Quickly after, Mr. Bankman-Fried despatched him the $10 million present, the lawsuit mentioned. Mr. Bankman additionally flew on personal jets and expensed $1,200 per evening lodge stays to FTX, based on the lawsuit, and he made a cameo look alongside the comic Larry David in an FTX industrial through the 2022 Tremendous Bowl.

Mr. Bankman pushed for his function within the industrial, the lawsuit mentioned, quoting him as saying that he wasn’t obsessive about celebrities and didn’t “actually care about assembly, say, Tom Brady. However Larry David….”

The lawsuit additionally claims that Mr. Bankman helped cowl up allegations by a former FTX lawyer that a few of Mr. Bankman-Fried’s companies had engaged in cash laundering and value manipulation. Quite than look into these claims, the lawsuit mentioned, Mr. Bankman instructed investigating the lawyer.

Ms. Fried by no means labored for FTX, however she was additionally intimately concerned in her son’s work, the lawsuit mentioned. In line with the grievance, she suggested him on political donations, encouraging him and different executives to make “straw donations” that hid that the cash was coming from FTX, a technique designed to “keep away from (if not violate) federal marketing campaign finance disclosure guidelines.”

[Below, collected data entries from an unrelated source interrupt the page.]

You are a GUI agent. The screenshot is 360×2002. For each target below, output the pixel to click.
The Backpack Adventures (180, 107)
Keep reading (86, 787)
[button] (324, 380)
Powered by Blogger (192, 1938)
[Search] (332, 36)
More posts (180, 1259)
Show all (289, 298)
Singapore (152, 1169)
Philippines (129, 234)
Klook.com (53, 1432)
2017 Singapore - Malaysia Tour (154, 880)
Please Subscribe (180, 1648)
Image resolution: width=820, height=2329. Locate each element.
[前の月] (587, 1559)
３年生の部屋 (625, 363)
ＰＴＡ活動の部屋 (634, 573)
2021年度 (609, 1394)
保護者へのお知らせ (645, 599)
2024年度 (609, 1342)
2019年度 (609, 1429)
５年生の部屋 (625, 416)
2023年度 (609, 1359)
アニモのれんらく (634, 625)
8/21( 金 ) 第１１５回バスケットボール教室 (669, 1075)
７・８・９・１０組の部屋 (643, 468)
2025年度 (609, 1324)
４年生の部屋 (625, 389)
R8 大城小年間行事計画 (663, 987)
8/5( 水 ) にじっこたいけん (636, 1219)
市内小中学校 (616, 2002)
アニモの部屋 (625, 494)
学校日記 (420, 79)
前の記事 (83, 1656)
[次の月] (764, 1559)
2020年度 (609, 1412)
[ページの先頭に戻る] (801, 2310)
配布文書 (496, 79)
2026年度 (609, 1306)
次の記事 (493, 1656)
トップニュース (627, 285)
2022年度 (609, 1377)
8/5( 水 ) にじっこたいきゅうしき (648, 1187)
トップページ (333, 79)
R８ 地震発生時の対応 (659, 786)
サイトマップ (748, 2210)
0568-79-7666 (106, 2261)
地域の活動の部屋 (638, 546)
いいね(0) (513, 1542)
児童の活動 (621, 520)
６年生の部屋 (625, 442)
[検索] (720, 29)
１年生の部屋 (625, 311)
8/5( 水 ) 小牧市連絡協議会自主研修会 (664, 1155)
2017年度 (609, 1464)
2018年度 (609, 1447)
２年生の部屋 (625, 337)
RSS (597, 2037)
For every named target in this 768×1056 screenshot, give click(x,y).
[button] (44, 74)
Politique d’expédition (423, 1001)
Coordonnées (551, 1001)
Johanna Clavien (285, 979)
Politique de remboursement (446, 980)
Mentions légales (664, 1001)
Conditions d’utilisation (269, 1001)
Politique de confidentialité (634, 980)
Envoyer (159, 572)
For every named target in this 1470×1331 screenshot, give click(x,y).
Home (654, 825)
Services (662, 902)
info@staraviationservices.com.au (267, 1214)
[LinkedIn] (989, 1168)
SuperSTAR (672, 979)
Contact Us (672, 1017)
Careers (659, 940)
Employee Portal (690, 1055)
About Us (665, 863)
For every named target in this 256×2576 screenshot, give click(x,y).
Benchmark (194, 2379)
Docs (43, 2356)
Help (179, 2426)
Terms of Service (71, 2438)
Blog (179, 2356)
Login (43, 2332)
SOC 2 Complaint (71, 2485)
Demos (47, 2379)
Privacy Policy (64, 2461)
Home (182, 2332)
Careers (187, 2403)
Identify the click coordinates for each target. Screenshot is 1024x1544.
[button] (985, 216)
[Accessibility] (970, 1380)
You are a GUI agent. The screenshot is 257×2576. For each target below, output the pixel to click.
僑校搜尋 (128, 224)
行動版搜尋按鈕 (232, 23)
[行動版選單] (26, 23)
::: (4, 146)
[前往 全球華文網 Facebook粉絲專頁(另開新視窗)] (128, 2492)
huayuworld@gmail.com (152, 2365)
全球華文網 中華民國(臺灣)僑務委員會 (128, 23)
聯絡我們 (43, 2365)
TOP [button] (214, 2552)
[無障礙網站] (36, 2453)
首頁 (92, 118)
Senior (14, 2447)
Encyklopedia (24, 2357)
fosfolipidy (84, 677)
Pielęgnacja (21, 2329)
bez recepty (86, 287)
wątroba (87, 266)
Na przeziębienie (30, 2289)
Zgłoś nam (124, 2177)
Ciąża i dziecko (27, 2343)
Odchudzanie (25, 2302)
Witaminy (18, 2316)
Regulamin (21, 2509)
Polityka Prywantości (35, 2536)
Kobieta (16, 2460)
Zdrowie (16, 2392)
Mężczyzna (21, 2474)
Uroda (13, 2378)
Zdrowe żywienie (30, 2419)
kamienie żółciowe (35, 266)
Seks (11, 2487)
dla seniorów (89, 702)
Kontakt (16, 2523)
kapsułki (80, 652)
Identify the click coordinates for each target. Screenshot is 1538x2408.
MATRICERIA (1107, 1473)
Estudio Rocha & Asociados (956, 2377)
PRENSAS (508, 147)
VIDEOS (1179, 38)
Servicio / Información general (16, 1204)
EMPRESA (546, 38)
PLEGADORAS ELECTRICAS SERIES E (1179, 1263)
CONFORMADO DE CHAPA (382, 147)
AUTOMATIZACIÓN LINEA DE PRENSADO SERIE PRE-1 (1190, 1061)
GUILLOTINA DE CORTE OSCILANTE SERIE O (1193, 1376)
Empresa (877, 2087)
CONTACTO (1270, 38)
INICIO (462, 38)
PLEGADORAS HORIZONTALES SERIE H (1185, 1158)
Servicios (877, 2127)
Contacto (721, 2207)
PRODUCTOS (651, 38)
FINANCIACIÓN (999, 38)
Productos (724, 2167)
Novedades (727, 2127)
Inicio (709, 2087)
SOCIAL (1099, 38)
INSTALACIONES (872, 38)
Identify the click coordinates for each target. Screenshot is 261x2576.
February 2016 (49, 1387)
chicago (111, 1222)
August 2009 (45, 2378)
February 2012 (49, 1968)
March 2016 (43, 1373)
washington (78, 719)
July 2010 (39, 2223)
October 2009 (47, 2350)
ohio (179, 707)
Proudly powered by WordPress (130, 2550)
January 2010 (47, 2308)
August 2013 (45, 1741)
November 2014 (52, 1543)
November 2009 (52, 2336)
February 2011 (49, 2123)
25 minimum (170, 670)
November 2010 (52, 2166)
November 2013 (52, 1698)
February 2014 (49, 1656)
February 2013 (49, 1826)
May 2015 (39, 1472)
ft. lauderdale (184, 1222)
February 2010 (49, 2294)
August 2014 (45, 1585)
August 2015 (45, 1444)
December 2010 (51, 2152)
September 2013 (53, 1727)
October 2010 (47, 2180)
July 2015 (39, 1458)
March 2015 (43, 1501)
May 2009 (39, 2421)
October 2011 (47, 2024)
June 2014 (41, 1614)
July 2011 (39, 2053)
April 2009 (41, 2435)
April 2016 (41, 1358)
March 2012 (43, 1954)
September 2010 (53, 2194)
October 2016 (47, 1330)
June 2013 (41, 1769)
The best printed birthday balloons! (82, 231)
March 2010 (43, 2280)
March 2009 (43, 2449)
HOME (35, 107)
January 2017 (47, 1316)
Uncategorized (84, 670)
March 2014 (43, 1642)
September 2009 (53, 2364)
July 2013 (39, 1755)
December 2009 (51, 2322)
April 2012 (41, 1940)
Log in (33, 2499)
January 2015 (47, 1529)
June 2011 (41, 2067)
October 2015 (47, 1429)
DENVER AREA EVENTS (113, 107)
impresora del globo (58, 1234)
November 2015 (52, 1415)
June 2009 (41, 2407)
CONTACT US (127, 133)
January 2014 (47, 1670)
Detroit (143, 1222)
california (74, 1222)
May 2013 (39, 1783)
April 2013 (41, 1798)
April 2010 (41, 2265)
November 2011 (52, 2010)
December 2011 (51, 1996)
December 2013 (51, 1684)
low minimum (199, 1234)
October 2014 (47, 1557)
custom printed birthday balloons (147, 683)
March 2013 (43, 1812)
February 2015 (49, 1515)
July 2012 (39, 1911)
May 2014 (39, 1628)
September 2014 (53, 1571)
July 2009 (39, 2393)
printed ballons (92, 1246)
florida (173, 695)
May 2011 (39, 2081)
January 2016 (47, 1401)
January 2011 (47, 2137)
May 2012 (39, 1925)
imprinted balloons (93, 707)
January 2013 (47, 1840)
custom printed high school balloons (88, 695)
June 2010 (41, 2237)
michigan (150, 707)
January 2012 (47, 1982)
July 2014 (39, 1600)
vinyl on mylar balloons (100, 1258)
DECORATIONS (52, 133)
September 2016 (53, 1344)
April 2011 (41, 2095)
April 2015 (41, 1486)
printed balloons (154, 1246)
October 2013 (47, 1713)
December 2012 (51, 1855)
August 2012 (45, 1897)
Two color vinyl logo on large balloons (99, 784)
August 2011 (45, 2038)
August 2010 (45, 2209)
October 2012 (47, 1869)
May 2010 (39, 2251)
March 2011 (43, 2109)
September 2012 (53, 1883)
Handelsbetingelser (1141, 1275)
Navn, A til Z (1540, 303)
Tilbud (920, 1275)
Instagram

In an August 2022 e-mail to Mr. Bankman-Fried, cited within the go well with, she introduced up one other donor who would “solely give in a non-disclosed type” and mentioned she “would strongly urge you to do the identical — or substitute another person’s title.”

Federal prosecutors have accused Mr. Bankman-Fried of orchestrating a straw donation scheme, and two of his prime advisers, Nishad Singh and Ryan Salame, have pleaded responsible to collaborating in it.

Mr. Bankman and Ms. Fried have been frequent guests to the Bahamas, staying at a 30,000-square-foot property with ocean views. Since FTX’s collapse, the couple has claimed they “by no means believed” they owned the home. However based on the go well with, a subsidiary of FTX paid for the house; Mr. Bankman emailed a prime FTX govt in Might 2022, inviting him and others over to “have fun the home you helped us purchase/transfer into,” the grievance mentioned. He and Ms. Fried have been granted everlasting residency within the Bahamas final October, the go well with mentioned, with FTX masking $30,000 in charges related to the purposes.

Mr. Bankman additionally requested FTX staff if the corporate that offered landscaping providers for the home may invoice FTX immediately, based on the lawsuit. And one month after the acquisition was closed, the grievance mentioned, Ms. Fried instructed FTX staff to position on-line orders for a settee, no less than eight vases and a Persian hand-knotted rug costing greater than $2,500.